財界オンライン / 2024年9月9日 15時0分

伊那市内から仙丈ヶ岳をのぞむ

開拓魂の旺盛な小坂家

「今は大都市・東京が日本をリードしていることになっていますが、将来的には伊那のような地方都市が日本を代表するコミュニティになると。それを可能にするために、何かお手伝いができればと思っています」と、東京・銀座の小松ストアー(ギンザコマツ)社長の小坂敬さん。親戚の小坂文乃さんがこのたび長野県伊那市の特命大使に選ばれた。信州・伊那といえば、伊那谷の中心地。小坂家の先祖、駒吉(小坂敬氏の曽祖父)は江戸末期、江戸に出て上野・輪王寺の御用商人となり成功。その子・梅吉は銀座の料理店・松本楼を父から継ぐ。戦前は貴族院議員なども務め、政治家でもあった。そして、日比谷松本楼もまた日本の近代化の歴史とともに歩みを進めてきた。

 オープンしたのは日露開戦前の1903年(明治36年)であった。日露戦争で勝った日本は南樺太を手に入れたりするが、日本国民は「戦勝国としての戦利品が少ない」として不満を募らせた。結果、日比谷焼き討ち事件が起き、日比谷松本楼も消失する。

 そして、1971年(昭和46年)沖縄返還交渉に反対する学生デモが吹き荒れ、反対運動の参加者が日比谷公園に立てこもるという事件にも遭遇。この時も日比谷松本楼が焼き討ちされるという悲劇が起きた。

 そうした時代の転換期に小坂家は生き抜いてきた。その小坂敬さん・文乃さんが、信州・伊那市特命大使に選ばれるということになった。


人と人とのつながり

 地方の振興をどう図るか─。現在市長4期目を務める白鳥孝さんは「伊那は、食べ物と水を含めた一次産業をちゃんとやろうと。森林を手当して、水を安定的に供給、エネルギーも水力発電で、森から出てくる木を使った木質バイオマスを活用してエネルギーを賄っていく」と語る。

 そして、自給自足の経済が可能だという伊那地方の特性。居住地エリアは標高630メートル台で、それ以外の高いところは1200メートルあるということで、いくつもの農産物が時差でできるというのが強み。グローバル化が進む中で、地方がどう世界と結びつくかが今後の課題。
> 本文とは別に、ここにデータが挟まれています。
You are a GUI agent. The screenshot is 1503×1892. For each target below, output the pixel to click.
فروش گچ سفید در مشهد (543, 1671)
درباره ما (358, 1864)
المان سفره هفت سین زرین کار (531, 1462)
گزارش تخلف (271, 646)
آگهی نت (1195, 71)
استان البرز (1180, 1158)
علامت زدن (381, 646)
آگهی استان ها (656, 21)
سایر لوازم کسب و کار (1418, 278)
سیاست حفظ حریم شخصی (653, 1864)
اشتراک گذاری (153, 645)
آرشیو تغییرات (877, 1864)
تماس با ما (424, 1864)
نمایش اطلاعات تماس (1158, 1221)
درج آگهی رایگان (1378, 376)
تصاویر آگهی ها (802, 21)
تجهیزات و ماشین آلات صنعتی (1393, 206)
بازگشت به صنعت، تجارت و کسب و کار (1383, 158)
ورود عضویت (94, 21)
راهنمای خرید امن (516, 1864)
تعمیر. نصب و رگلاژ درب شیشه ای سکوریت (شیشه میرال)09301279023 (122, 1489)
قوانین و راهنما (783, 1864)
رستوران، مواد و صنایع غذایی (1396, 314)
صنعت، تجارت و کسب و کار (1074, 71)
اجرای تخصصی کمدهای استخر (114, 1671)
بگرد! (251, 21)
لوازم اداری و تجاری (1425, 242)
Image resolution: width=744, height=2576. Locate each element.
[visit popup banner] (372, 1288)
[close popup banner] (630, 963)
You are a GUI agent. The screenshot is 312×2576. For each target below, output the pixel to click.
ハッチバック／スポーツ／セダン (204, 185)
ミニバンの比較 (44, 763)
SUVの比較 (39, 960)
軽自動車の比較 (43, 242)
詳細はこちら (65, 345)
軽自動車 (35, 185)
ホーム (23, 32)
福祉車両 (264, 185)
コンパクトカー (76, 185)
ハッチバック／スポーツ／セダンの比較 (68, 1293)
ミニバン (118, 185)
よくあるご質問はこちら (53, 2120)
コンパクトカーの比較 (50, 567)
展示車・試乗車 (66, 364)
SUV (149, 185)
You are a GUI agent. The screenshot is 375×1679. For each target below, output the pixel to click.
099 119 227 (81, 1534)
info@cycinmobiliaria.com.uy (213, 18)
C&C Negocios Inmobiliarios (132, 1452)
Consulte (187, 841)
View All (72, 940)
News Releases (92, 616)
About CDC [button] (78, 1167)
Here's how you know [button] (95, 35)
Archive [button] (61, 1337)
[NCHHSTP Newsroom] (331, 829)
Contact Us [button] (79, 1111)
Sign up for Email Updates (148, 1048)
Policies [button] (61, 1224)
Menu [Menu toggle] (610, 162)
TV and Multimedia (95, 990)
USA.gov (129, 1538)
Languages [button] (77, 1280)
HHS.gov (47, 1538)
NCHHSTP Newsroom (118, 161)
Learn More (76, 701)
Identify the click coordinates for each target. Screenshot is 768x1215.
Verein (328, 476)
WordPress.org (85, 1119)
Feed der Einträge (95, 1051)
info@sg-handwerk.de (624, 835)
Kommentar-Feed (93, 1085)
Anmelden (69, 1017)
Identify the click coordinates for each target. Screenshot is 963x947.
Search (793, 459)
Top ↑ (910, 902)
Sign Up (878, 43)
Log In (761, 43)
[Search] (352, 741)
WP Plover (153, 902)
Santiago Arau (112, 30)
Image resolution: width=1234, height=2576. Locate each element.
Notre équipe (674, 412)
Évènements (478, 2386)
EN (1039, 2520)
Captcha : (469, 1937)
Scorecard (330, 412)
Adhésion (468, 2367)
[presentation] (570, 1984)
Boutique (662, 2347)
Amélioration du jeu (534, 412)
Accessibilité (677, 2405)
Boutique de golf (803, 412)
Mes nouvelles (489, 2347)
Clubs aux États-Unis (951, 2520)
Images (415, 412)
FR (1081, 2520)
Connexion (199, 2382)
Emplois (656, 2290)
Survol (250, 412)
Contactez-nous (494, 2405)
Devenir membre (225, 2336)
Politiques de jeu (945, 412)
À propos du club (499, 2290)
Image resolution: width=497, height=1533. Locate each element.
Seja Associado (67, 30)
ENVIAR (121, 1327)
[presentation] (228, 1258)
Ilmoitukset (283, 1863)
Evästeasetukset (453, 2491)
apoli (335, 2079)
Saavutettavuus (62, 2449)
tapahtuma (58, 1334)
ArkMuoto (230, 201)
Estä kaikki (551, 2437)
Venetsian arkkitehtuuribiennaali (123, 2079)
小坂敬さんは、若い頃米国に留学し、米フィリップスで働いた経験を持つ国際派経営者。

 一方で、銀座の世話役として働き、小唄、舞、茶道にも親しむ文化人でもある。

 また、文乃さんは明治末期、中国革命のリーダー・孫文を物資面で応援した梅屋庄吉(1869年-1934年)の曾孫にもあたる。

 19世紀末から20世紀初め、アジア諸国は欧米列強の圧力を受け、植民地化されていった。

 その時、香港で事業に成功していた梅屋は「日本と中国は手を携えて欧米列強に対抗していこう」と孫文と協力を誓い合った間柄。

 世界環境が激変する今、小坂・梅屋家の先人たちの活躍を想起させる今回の伊那市の特命大使就任である。